Goal of the exercise: In your answer, copy every entry that follows exactly.
____ Supplied entries
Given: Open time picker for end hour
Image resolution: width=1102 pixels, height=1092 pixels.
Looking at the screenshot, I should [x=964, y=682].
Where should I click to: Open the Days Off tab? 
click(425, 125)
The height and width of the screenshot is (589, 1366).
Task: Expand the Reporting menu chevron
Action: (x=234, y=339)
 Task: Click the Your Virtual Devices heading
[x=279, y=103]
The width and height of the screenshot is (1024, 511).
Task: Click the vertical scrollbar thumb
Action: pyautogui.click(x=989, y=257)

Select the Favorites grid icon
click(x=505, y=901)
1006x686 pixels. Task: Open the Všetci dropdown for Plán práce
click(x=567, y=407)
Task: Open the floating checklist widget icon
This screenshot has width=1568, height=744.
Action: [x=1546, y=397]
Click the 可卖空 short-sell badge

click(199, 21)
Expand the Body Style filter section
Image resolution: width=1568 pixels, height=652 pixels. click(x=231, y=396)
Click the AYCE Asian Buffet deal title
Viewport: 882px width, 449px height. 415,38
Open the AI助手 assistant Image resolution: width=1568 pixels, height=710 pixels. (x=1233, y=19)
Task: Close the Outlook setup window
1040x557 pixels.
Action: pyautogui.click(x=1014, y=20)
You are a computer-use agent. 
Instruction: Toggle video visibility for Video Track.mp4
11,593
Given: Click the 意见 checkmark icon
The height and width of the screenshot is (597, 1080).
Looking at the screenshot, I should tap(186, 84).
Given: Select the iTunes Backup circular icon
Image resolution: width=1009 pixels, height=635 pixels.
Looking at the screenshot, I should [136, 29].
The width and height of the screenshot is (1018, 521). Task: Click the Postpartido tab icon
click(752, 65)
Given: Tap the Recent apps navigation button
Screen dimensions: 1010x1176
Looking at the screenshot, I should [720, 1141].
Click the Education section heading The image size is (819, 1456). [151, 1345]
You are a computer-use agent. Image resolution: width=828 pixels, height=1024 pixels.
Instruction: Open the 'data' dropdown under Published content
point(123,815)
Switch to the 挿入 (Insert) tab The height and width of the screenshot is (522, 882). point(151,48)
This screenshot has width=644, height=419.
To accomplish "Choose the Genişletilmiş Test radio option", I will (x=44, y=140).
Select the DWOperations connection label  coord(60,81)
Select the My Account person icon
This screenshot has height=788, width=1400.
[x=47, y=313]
________
Solution for this problem:
Given: Open time picker for end hour
Image resolution: width=1102 pixels, height=1092 pixels.
Looking at the screenshot, I should [x=964, y=682].
Where should I click to: Open the Days Off tab? 
click(425, 125)
The height and width of the screenshot is (589, 1366).
Task: Expand the Reporting menu chevron
Action: (x=234, y=339)
 Task: Click the Your Virtual Devices heading
[x=279, y=103]
The width and height of the screenshot is (1024, 511).
Task: Click the vertical scrollbar thumb
Action: pyautogui.click(x=989, y=257)

Select the Favorites grid icon
click(x=505, y=901)
1006x686 pixels. Task: Open the Všetci dropdown for Plán práce
click(x=567, y=407)
Task: Open the floating checklist widget icon
This screenshot has width=1568, height=744.
Action: [x=1546, y=397]
Click the 可卖空 short-sell badge

click(199, 21)
Expand the Body Style filter section
Image resolution: width=1568 pixels, height=652 pixels. click(x=231, y=396)
Click the AYCE Asian Buffet deal title
Viewport: 882px width, 449px height. 415,38
Open the AI助手 assistant Image resolution: width=1568 pixels, height=710 pixels. (x=1233, y=19)
Task: Close the Outlook setup window
1040x557 pixels.
Action: pyautogui.click(x=1014, y=20)
You are a computer-use agent. 
Instruction: Toggle video visibility for Video Track.mp4
11,593
Given: Click the 意见 checkmark icon
The height and width of the screenshot is (597, 1080).
Looking at the screenshot, I should tap(186, 84).
Given: Select the iTunes Backup circular icon
Image resolution: width=1009 pixels, height=635 pixels.
Looking at the screenshot, I should [136, 29].
The width and height of the screenshot is (1018, 521). Task: Click the Postpartido tab icon
click(752, 65)
Given: Tap the Recent apps navigation button
Screen dimensions: 1010x1176
Looking at the screenshot, I should [720, 1141].
Click the Education section heading The image size is (819, 1456). [151, 1345]
You are a computer-use agent. Image resolution: width=828 pixels, height=1024 pixels.
Instruction: Open the 'data' dropdown under Published content
point(123,815)
Switch to the 挿入 (Insert) tab The height and width of the screenshot is (522, 882). point(151,48)
This screenshot has width=644, height=419.
To accomplish "Choose the Genişletilmiş Test radio option", I will (x=44, y=140).
Select the DWOperations connection label  coord(60,81)
Select the My Account person icon
This screenshot has height=788, width=1400.
[x=47, y=313]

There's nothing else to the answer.